Though the vast majority of genes are essential to organisms’ survival and reproduction, some selfishly turn against their counterparts to improve their own odds of getting passed down through generations. The phenomenon also seems to promote the emergence and divergence of species by ensuring that interbreeding will sterilize one of the sexes – usually the male offspring.
But new evidence from two fruit fly species – one global, the other confined to a tiny island in the Indian Ocean – suggests that selfish genes may sometimes reverse this reproductive repercussion.
Some organisms carry two variations, or alleles, of the same gene. When cells divide to form sperm or eggs during meiosis, those two alleles randomly disperse and end up in roughly equal proportions of offspring. Yet selfish alleles can cheat this law to infiltrate more than 50 percent – a hereditary gambit known as meiotic drive.
That’s good for the alleles but bad for the species. Selfish alleles often reside on the X chromosome, one of two DNA bundles that determine an organism’s sex. Because male cells typically have an X and Y chromosome, their sperm contains one or the other. To gain an advantage, selfish X-linked alleles kill sperm carrying their counterparts on the Y chromosome, which codes for males. That means selfish alleles can dangerously skew a species’ male-female ratio.
Fortunately for species, Y chromosomes can develop a resistance to these attacks. The X-linked alleles then overcome this resistance, which triggers another counter from the sperm, leading to an open-ended genetic arms race. For reasons that remain unclear, this arms race also seems to disrupt sperm production when two species interbreed.

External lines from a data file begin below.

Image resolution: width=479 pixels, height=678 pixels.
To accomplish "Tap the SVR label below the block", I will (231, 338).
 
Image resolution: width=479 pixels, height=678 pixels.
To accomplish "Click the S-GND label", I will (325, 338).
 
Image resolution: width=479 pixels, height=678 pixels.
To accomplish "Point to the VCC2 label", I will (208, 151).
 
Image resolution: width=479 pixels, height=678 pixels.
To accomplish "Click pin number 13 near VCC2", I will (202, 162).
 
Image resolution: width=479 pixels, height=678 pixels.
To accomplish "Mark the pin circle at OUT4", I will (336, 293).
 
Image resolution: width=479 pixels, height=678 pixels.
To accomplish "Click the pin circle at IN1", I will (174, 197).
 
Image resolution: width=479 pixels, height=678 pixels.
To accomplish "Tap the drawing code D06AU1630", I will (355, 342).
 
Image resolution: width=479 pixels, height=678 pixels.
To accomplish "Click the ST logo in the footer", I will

Nebraska’s Colin Meiklejohn and colleagues did identity multiple regions of the X chromosome that cause sterility in the fruit fly hybrids, consistent with the conventional view of meiotic drive and species formation. So when the researchers transferred a certain selfish allele-bearing chunk of the X chromosome from one fruit fly species to the other, they expected that it – like multiple others – would turn the male offspring infertile. Instead, those males retained the ability to reproduce.
That wasn’t all: After comparing the genetic makeup of both species, the team found that the two actually share that same selfish allele on their X chromosomes.
“What this suggests is that, sometime in the past, there was a hybridization event,” said Meiklejohn, assistant professor of biological sciences at Nebraska. “And (the gene) jumped in, like, yesterday, in terms of evolutionary time. It was super-recent. So that was a surprise. We didn’t know that this thing had … moved between species.”
By reducing the differences between the two species’ X chromosomes, this proliferation of the selfish allele may have aided rather than impeded the ability to interbreed, Meiklejohn said.
“So in this sense, the (allele) – instead of causing sterility, instead of promoting or reinforcing speciation – it may have undone that,” he said. “It may have actually erased any hybrid sterility factors that were there. This one was basically the opposite of a sterility factor.”
The finding also suggests that interbreeding opportunities, or lack thereof, could ultimately define the role that selfish alleles adopt, Meiklejohn said. When those opportunities arise, selfish alleles may begin to erode the genetic barriers that separate species. In this case, the globe-trotting Drosophila simulans species likely reached the Madagascar-adjacent island of Mauritius and bred with Drosophila mauritiana, spreading this X-chromosome region throughout the island species.
But without that hybridization event, the selfish allele might have instead fortified the species barrier.
“If these two species were completely on opposite sides of the world and never saw each other,” he said, “this couldn’t have happened.”
Better grasping these circumstantial side effects of selfish genes could help biologists better trace the evolutionary histories of species, Meiklejohn said. Eventually, that understanding might even inform ongoing efforts to control pests by quickly propagating certain genes through an entire population.
“You can imagine popping into a mosquito a (selfish) gene that makes those mosquitoes unable to carry malaria or unable to transmit dengue fever,” he said. “A big challenge with this that people are just starting to think about and observe is the idea that populations could be resistant. It could work great in the lab, but if it confers any kind of detriment to the insect that carries it, you’re going to very quickly have resistance pop up in populations.
“That sounds a lot like (meiotic) drivers and resistant Y chromosomes. And so, in general, studying the dynamics of selfish genes could potentially help with designing or making gene-drive systems useful.”
The team reported its findings in the journal eLife. Meiklejohn authored the study with the University of Nebraska-Lincoln’s Kathleen Gordon; the University of Rochester’s Daven Presgraves, Thomas Rzatkiewicz, Christina Muirhead, Emily Landeen, Sarah Kingan, Anthony Geneva, Jeffrey Vedanayagam and Daniel Garrigan; and David Stern of the Howard Hughes Medical Institute.